Pour mémoire, le cordon douanier appelé TEC avait été institué pour que toute marchandise importée par les pays membres puisse payer à son point d’entrée communautaire un seul tarif extérieur. Ces sommes payées sont ensuite réparties par un système de péréquation aux autres Etats (destinataire final comme pays de transit de la marchandise). Pour le cas des pays enclavés -Burkina Faso, Mali ou Niger- ces derniers ont toujours été les moins privilégiés par ce système lié au règlement n° 08/2007 du 06 avril 2007 portant adoption de la nomenclature tarifaire et statistique de l’union économique et monétaire ouest africaine basée sur la version 2007 du système harmonise de désignation et de codification des marchandises. En effet, l’article 9 du TEC régional UEMOA stipule que « Les Parties contractantes ne prennent, par la présente Convention, aucun engagement en ce qui concerne le taux des droits de douane ».

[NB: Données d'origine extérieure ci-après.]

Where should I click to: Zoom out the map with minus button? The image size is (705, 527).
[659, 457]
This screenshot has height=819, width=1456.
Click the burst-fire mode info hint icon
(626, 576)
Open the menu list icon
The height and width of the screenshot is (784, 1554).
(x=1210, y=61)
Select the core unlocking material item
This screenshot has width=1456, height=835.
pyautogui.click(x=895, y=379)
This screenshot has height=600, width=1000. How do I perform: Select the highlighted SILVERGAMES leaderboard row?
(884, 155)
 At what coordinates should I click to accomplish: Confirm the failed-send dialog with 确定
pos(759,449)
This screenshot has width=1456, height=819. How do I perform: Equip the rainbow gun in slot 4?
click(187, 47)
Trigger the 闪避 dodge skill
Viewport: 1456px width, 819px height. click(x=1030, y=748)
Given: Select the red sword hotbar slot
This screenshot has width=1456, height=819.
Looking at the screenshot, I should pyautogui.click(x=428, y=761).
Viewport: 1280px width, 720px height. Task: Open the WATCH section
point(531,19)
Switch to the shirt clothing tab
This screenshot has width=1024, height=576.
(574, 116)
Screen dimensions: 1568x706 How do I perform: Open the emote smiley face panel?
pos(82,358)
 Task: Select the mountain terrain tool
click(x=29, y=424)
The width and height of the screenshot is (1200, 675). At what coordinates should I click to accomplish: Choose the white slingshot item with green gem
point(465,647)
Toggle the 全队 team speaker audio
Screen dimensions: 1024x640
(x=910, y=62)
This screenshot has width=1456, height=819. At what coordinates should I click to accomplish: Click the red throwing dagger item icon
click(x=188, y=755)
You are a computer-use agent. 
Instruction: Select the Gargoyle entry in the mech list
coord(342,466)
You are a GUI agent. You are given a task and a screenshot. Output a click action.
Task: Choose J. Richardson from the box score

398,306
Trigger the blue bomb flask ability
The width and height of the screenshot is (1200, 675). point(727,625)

La CEDEAO aussi qui a mis en place son TEC CEDEAO en 2015, à l’échelle des 15 Etats membres sur la base des textes de l’UEMOA élargis aux autres pays non-membres impactant de ce fait la mobilisation des ressources fiscales. LE TEC CEDEAO absorbe le TEC UEMOA. Aussi le TEC se positionne comme une des étapes de la mise en place d’un marché commun et l’adoption d’une monnaie unique. Cela passe par l’établissement d’une Union douanière et d’une monnaie commune. C’est pourquoi, la Conférence des Chefs d’Etat et de Gouvernement avait adopté le TEC CEDEAO qui se caractérise par la création d’une 5ème catégorie ou 5ème bande tarifaire intitulé « Catégorie 4 : biens spécifiques pour le développement économique » qui s’ajoute aux quatre catégories du TEC UEMOA.